[Stored records]
◇ ◇ ◇ ◇ ◇
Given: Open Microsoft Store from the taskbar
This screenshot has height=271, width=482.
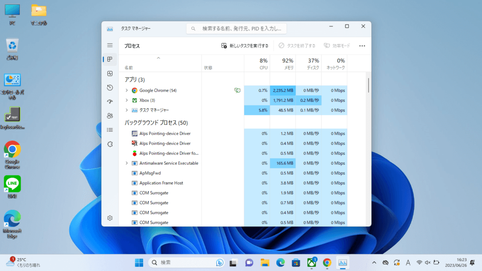Looking at the screenshot, I should [x=296, y=263].
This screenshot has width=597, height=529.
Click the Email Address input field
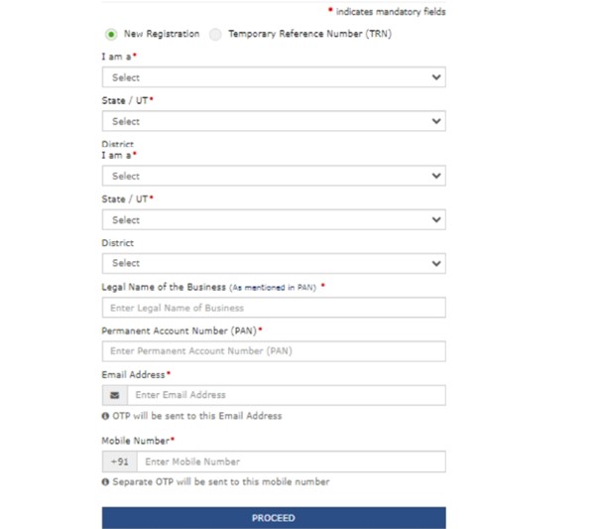[x=286, y=395]
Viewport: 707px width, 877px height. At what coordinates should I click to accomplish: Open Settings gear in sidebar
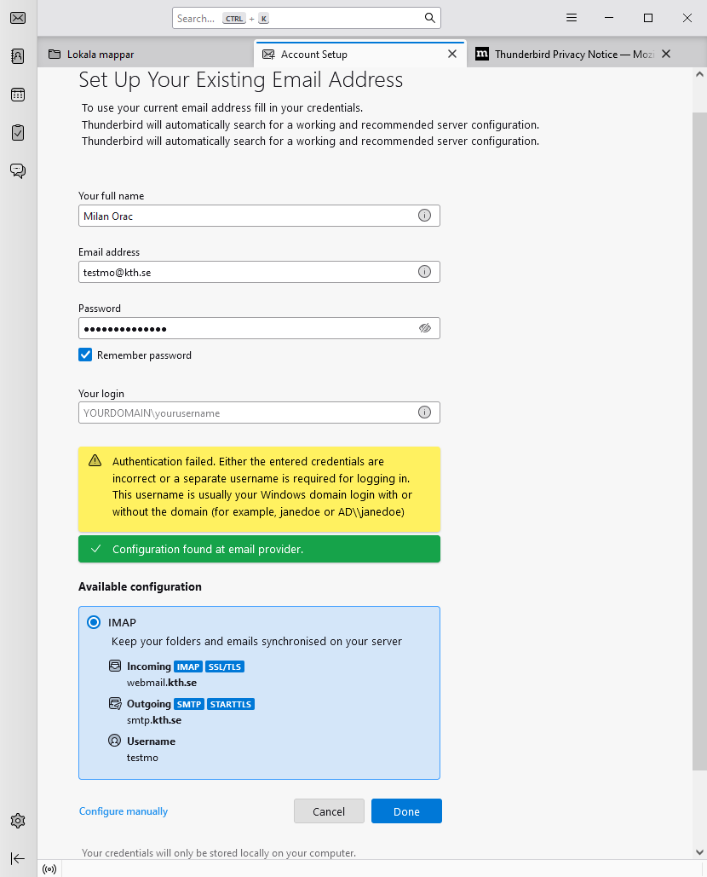coord(18,821)
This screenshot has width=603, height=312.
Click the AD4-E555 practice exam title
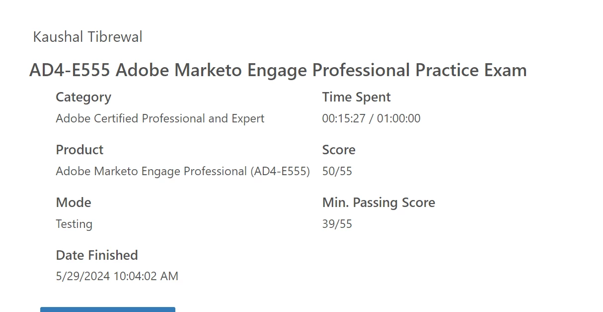tap(278, 70)
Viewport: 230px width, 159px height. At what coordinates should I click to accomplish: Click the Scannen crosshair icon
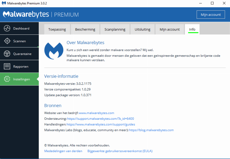click(x=7, y=41)
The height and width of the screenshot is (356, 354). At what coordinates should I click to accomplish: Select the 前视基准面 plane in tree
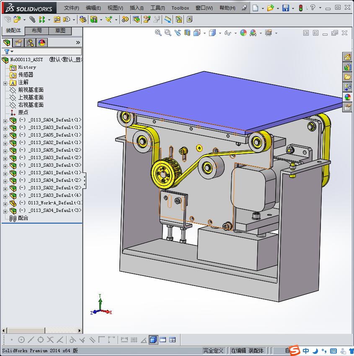pyautogui.click(x=31, y=90)
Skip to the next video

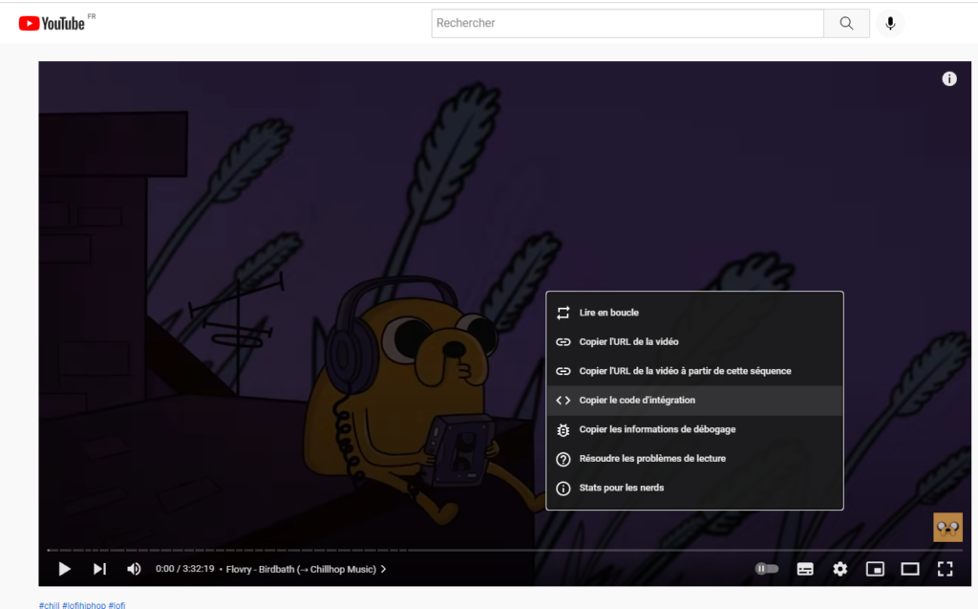coord(99,569)
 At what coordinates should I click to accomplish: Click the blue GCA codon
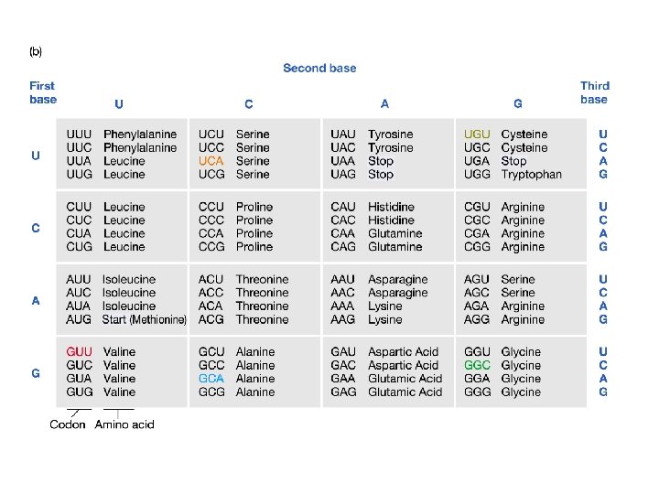pos(211,379)
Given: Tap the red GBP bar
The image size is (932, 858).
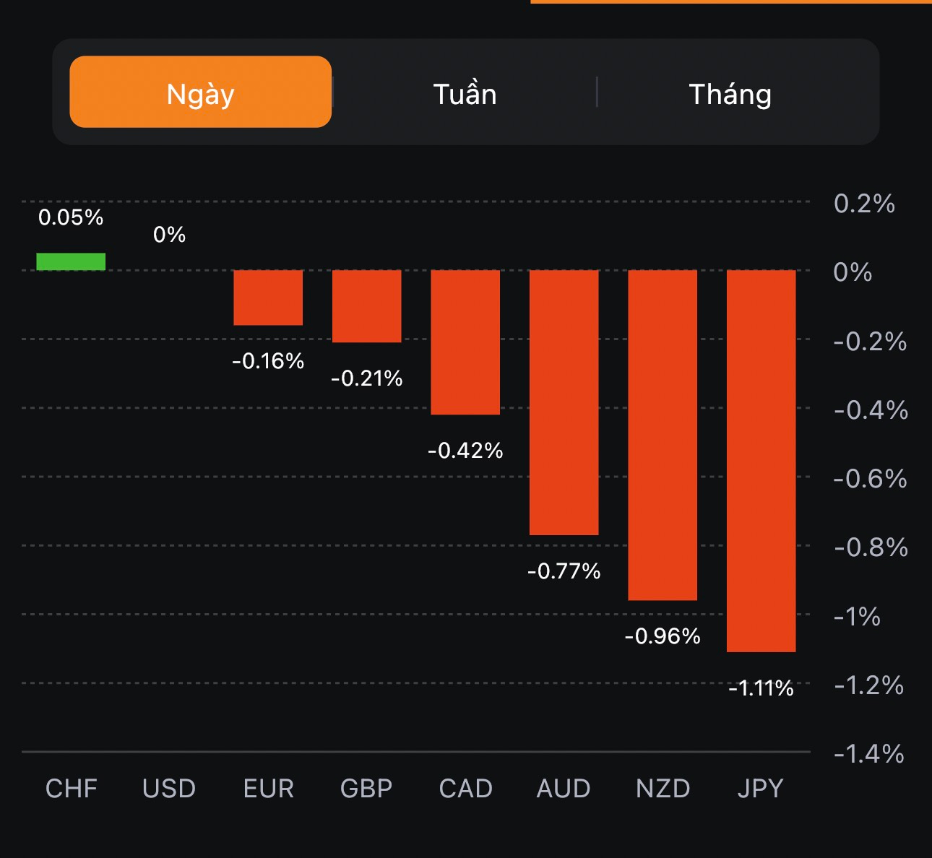Looking at the screenshot, I should click(x=366, y=306).
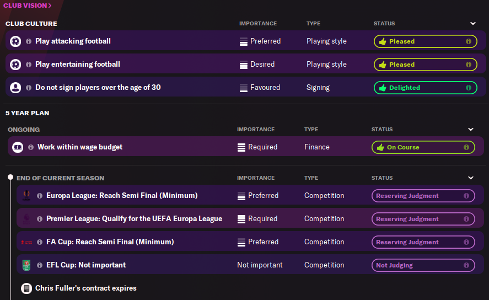Collapse the Club Culture section chevron
This screenshot has width=489, height=300.
472,24
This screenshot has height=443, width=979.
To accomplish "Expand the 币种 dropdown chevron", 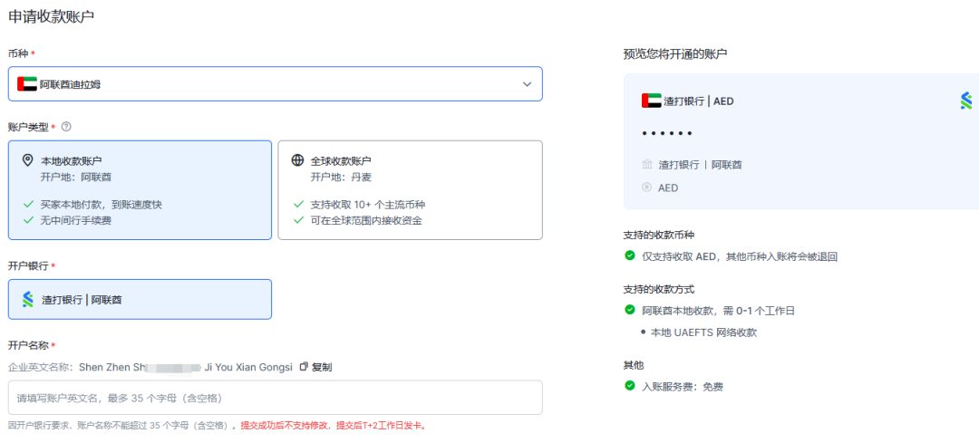I will pos(527,84).
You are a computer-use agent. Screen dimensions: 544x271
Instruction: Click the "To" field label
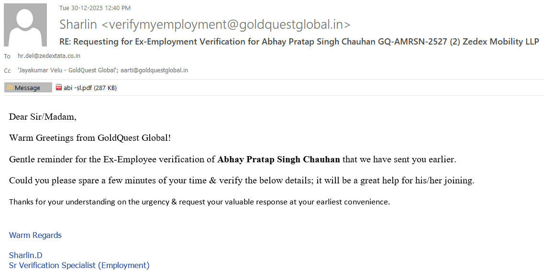(7, 56)
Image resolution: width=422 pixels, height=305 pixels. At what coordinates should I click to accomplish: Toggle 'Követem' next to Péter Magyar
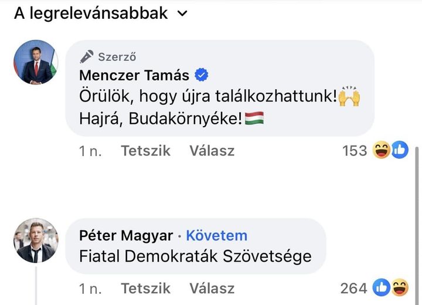[x=216, y=236]
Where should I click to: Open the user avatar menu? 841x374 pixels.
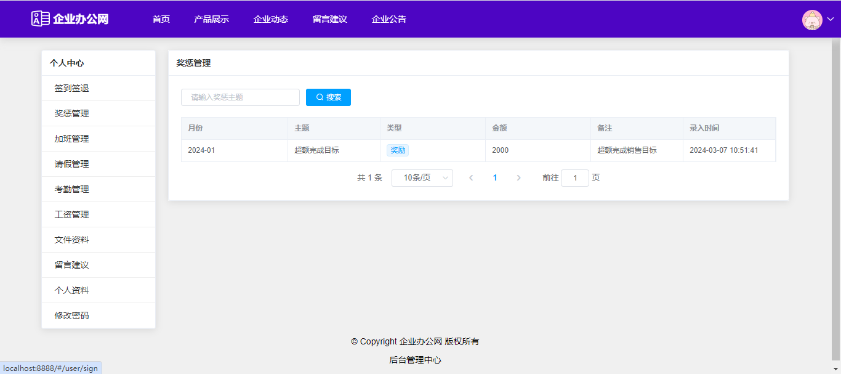click(x=812, y=20)
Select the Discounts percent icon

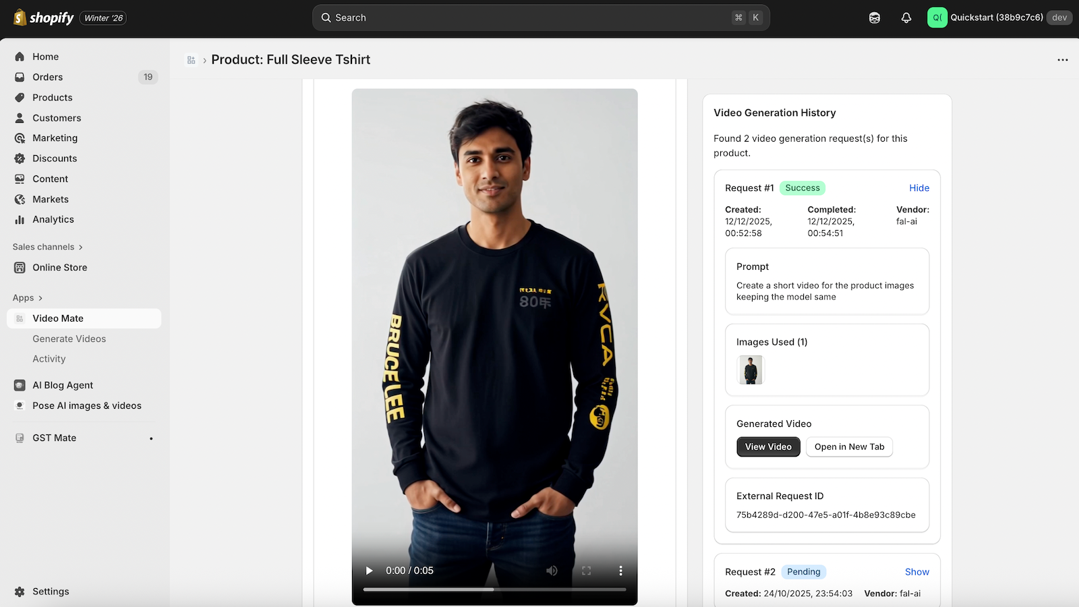click(20, 158)
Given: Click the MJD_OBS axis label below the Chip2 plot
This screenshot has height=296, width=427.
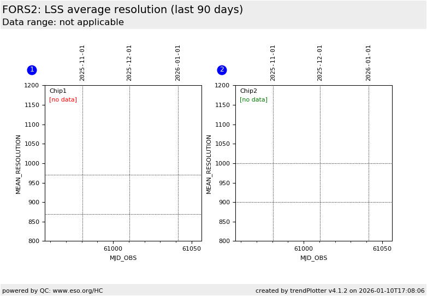Looking at the screenshot, I should pyautogui.click(x=314, y=258).
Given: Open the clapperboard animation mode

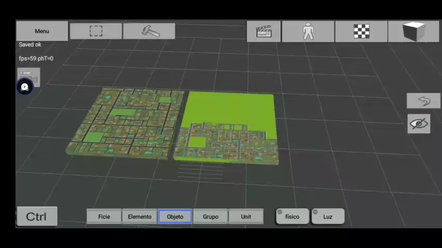Looking at the screenshot, I should [x=263, y=32].
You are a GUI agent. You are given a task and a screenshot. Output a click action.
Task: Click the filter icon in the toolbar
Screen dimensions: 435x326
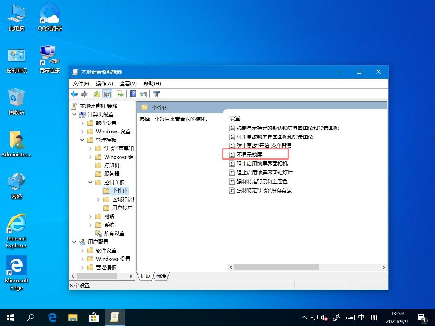pyautogui.click(x=156, y=94)
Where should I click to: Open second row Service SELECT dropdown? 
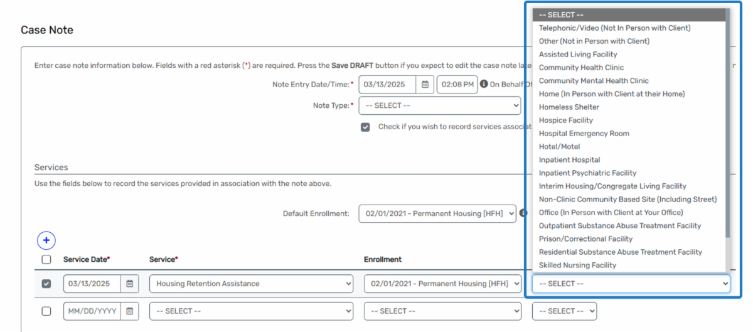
◇ ◇ ◇ ◇ ◇
=== WHAT YOU NEED TO DO ===
Transcribe exactly the lines from the one with "Select the Discounts percent icon" to the last line of the records, both included, so that no picture appears in the copy.

=== EXPECTED ANSWER ===
Select the Discounts percent icon

click(20, 158)
Given: Click the MJD_OBS axis label below the Chip2 plot
This screenshot has height=296, width=427.
Looking at the screenshot, I should pyautogui.click(x=314, y=258).
Given: Open the clapperboard animation mode

Looking at the screenshot, I should [x=263, y=32].
You are a GUI agent. You are given a task and a screenshot. Output a click action.
Task: Click the filter icon in the toolbar
Screen dimensions: 435x326
pyautogui.click(x=156, y=94)
Where should I click to: Open second row Service SELECT dropdown? 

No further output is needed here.